## Exercise details:
Give the lines of the rows below as a numbered list, starting with the line containing "Task: Toggle the" and going on through the last row, with any blank lines skipped. Leave the pictures out of your answer.

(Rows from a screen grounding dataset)
---

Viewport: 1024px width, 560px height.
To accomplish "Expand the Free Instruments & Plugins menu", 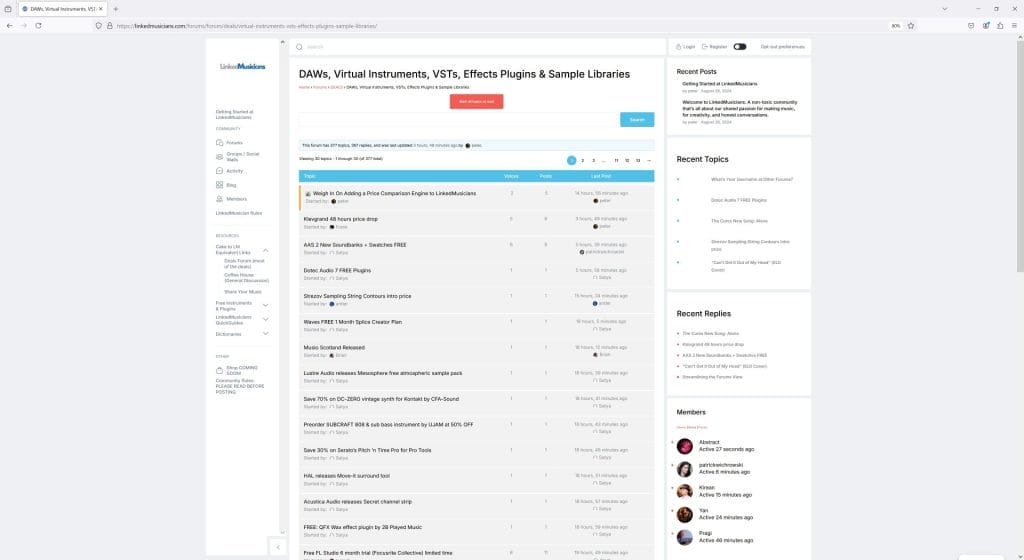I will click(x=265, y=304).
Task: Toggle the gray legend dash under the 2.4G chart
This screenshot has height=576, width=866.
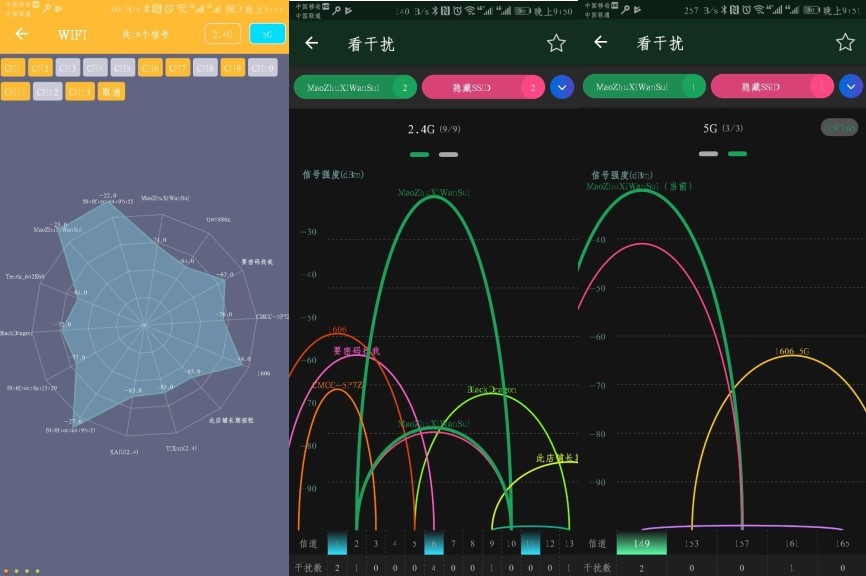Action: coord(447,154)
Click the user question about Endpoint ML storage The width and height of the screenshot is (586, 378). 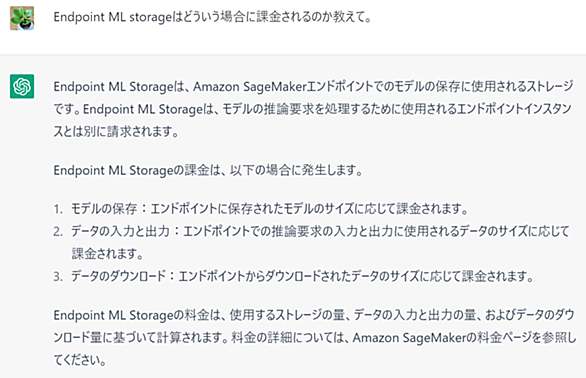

---

## Solution:
1. Task: Toggle the gray legend dash under the 2.4G chart
2. This screenshot has height=576, width=866.
3. Action: coord(447,154)
4. Click the user question about Endpoint ML storage The width and height of the screenshot is (586, 378). 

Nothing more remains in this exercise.